Low CPU utilization often implies high stacking ratios, especially if the workloads aren't overly "peaky" in nature. But in practice this simply means that something else will become the bottleneck, and because it is uncommon for servers with low utilization to have high I/O rates, the next bottleneck is often memory. In general, the memory requirement for a process is not related to its activity level unless it is competing with other applications, a situation that is rectified at the OS level by memory paging. But in most steady-state production servers enough memory is added to prevent paging, thus giving the application a nice big space to spread out and laze around as it does nothing.
When stacking applications together in virtual machines, an opportunity exists to share read-only memory pages between VMs, but this opportunity will be squandered if they are virtualized the wrong way. Most users of Solaris 10 Zones are familiar with the "sparse root" model and the advantages it gives with respect to memory sharing. Simply put, the more similar you make each zone the more memory sharing will occur, and this is often a major consideration when determining what apps to put together on the same physical system.

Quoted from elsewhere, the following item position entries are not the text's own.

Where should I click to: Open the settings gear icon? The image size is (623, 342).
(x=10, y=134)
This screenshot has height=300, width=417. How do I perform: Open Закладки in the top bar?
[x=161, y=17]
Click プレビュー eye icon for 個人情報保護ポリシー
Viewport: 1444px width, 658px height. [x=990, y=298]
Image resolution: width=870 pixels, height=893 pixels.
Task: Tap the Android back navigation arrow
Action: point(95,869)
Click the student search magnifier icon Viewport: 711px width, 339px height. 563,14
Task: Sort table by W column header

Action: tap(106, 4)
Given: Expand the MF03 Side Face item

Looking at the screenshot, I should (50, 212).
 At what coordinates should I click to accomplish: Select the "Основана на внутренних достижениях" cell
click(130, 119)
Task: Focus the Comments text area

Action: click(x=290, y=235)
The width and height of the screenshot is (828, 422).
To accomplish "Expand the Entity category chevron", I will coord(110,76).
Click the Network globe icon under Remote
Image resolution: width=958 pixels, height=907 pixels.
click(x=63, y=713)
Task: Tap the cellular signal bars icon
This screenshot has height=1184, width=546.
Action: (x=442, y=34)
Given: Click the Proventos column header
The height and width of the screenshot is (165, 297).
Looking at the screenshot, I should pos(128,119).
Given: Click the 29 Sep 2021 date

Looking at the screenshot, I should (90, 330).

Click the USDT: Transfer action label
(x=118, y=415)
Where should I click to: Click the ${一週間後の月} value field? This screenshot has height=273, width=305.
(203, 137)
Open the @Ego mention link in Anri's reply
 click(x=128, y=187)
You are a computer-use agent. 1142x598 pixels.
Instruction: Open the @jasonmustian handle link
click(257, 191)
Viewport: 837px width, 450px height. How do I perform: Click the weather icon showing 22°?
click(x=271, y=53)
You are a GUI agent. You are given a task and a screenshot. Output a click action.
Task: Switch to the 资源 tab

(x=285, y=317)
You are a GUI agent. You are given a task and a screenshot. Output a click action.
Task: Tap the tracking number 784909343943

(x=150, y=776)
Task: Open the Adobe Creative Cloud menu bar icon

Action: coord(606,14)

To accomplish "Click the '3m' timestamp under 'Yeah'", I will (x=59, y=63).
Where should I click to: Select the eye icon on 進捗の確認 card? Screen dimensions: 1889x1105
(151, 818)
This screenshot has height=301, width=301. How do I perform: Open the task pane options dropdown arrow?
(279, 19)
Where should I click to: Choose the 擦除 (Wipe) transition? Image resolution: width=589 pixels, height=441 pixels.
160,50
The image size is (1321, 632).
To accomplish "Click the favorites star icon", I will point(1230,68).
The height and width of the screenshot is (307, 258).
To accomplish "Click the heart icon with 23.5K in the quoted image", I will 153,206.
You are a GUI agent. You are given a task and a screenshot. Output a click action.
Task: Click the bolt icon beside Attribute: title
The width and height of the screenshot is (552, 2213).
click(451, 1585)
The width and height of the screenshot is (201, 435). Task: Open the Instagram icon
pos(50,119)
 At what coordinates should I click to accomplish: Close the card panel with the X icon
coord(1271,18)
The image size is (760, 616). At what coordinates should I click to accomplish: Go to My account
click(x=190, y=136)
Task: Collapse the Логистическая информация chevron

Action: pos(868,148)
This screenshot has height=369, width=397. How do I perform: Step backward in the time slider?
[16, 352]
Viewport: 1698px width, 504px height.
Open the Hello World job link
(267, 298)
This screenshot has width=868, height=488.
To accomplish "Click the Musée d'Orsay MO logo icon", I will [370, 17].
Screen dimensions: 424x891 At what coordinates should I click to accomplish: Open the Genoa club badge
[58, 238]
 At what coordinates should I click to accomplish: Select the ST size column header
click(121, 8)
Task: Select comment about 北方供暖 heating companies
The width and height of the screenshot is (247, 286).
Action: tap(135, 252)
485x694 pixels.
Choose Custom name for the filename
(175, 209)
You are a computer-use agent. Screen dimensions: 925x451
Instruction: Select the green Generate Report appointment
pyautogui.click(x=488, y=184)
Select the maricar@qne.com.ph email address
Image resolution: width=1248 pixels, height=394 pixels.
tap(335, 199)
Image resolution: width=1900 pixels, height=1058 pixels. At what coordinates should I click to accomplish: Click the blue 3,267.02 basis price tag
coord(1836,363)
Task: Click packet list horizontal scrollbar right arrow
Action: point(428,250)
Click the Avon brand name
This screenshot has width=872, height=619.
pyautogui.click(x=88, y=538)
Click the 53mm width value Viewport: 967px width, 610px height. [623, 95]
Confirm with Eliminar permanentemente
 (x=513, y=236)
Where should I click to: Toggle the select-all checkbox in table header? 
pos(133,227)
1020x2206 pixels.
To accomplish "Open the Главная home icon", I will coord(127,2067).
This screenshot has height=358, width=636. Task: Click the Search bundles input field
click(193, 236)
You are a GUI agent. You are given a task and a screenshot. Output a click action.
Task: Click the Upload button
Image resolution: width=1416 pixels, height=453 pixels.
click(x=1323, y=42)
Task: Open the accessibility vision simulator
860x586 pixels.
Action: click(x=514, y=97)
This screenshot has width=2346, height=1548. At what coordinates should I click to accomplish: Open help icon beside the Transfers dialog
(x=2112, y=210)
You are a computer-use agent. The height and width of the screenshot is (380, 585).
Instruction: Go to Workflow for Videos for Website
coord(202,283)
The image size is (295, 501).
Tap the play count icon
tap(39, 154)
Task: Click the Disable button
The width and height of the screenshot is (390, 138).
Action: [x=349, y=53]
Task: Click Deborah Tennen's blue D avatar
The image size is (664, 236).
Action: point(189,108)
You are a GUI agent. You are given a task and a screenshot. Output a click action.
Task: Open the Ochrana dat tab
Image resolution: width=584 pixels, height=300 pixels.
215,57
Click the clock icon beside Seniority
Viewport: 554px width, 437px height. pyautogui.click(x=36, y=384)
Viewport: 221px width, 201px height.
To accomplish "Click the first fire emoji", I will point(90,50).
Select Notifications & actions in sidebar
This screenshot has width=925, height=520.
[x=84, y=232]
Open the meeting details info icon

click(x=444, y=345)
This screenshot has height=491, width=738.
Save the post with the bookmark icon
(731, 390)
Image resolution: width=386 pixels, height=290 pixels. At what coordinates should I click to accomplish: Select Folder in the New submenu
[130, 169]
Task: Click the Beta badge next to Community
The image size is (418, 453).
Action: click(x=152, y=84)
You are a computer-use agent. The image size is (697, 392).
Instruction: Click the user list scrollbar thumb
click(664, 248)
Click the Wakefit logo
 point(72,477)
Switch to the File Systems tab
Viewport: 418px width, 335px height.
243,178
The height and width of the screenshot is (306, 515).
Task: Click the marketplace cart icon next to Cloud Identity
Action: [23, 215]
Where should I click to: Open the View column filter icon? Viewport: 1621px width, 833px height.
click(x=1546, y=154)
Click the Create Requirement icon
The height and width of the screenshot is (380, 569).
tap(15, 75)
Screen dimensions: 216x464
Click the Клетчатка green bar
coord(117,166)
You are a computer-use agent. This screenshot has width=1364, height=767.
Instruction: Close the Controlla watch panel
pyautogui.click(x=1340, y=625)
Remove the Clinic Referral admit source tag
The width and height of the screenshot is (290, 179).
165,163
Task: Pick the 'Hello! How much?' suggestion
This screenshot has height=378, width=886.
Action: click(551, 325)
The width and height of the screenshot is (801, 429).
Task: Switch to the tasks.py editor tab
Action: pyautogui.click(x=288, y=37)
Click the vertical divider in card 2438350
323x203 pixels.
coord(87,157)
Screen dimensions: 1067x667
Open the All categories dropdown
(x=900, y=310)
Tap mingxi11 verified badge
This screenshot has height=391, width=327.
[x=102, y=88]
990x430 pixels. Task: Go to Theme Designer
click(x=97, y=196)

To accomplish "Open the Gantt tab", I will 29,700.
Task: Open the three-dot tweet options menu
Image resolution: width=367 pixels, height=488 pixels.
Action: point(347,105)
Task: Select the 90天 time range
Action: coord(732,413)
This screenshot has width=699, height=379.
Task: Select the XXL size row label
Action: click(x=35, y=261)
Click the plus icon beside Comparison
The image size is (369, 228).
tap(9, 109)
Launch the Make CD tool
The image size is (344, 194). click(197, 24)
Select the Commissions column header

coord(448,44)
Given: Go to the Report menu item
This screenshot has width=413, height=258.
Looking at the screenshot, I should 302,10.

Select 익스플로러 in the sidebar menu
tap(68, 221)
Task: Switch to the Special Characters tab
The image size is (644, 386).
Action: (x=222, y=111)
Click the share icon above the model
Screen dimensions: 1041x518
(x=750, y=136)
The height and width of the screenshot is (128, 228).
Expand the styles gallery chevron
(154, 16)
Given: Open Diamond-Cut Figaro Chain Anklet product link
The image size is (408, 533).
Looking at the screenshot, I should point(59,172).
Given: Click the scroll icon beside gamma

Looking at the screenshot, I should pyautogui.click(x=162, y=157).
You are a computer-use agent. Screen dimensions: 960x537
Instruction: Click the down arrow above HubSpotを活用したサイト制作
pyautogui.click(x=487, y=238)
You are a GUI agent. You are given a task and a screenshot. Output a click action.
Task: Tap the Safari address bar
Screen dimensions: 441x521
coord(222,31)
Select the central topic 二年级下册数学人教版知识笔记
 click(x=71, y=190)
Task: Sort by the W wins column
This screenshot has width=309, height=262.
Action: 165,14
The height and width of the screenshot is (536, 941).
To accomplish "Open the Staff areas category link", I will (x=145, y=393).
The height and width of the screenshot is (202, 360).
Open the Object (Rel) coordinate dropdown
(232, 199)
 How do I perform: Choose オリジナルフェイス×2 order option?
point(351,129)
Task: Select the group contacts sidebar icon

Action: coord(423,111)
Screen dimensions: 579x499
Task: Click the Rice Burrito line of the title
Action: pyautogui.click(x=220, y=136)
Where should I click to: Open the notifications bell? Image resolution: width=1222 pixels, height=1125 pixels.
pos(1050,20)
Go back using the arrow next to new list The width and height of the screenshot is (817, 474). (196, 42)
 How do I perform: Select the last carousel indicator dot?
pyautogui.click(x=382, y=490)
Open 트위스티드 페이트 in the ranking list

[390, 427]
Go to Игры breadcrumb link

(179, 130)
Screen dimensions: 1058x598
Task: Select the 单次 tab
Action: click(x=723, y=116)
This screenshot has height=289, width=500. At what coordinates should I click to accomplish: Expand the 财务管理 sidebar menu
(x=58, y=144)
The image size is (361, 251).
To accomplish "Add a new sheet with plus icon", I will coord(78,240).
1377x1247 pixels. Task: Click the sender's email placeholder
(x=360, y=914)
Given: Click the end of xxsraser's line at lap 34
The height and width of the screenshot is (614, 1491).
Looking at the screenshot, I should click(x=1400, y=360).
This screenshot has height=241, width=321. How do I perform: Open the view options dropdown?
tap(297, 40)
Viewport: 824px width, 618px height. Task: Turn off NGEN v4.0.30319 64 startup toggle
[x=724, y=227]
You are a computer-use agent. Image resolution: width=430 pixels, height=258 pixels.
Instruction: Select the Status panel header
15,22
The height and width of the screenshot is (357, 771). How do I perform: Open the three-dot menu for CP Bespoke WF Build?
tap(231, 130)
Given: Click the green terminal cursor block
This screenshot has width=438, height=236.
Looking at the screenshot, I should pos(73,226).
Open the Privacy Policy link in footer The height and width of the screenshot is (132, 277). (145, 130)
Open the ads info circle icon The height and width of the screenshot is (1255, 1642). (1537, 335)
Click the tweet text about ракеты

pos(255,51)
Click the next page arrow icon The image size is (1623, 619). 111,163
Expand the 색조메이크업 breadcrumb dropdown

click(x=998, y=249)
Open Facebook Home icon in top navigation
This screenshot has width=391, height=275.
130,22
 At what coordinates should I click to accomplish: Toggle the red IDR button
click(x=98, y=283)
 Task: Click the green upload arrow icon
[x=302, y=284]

What most people don't know is that VMware does this too, albeit in a different way. If VMs are sharing identical pages of memory VMware will eventually notice this (using checksums) and start sharing them. But this will only happen if the VMs are running similar stuff (i.e. the same OS, Rev, service pack, app revs), and if every VM is different then there won't be much to share. And the difference can be significant - over half the memory in use can be shared with the right configuration, effectively doubling the potential virtualization ratio for a given environment.
Unfortunately most Windows virtualization initiatives ignore this and focus primarily on utilization information. This tends to create configurations that have relatively low memory sharing potential (since this is not an optimization criteria), and consequently have lower virtualization ratios. By adding configuration uniformity as a criteria when analyzing servers it can have a surprising effect on the level of virtualization attained, and all it takes is a some foresight in the planning phase.